Futuro sul quale bisognerà però fare delle riflessioni. «Ripartiremo da questo gruppo e dal mister, faremo qualche innesto e proveremo a vincere il campionato. Abbiamo una squadra giovane, ci manca solo un po’ di esperienza, dobbiamo farci le ossa. Ripescaggio? Non lo so, ci riuniremo e valuteremo serenamente il da farsi».

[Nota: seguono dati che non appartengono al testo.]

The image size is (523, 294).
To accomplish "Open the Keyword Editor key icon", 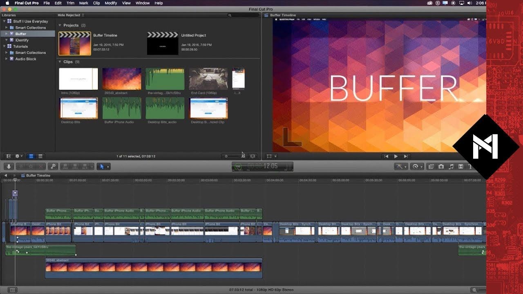I will point(52,167).
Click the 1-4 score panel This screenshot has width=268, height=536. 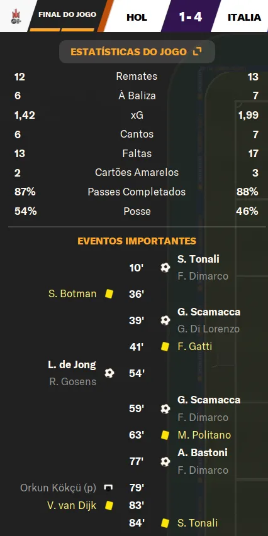pos(191,16)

Soprattutto perchè sulle valutazioni peserà inevitabilmente la questione campo da gioco. Quest’anno l’Arpaise ha disputato una stagione perennemente in trasferta e aver dovuto affrontare l’undici di Meccariello proprio a San Leucio non ha certamente agevolato il compito della truppa di Domenico Varricchio. «Sarà dura mandar giù questa sconfitta ma il calcio è così, è fatto di episodi. Purtroppo non abbiamo un campo e dobbiamo ringraziare l’amministrazione di San Leucio per averci ospitato, anche se abbiamo pagato il dovuto. Siamo una sorta di “zingari” del calcio», conclude Pulcinaro, «siamo una società che si basa sul lavoro di poche persone, l’amministrazione di Arpaise non ci fornisce nessun aiuto ne in termini economici, ne in termini di campo sportivo. Forse per loro il calcio non è qualcosa di prioritario o di utile alla comunità. Le strutture ci sono ma sono praticamente tutte chiuse».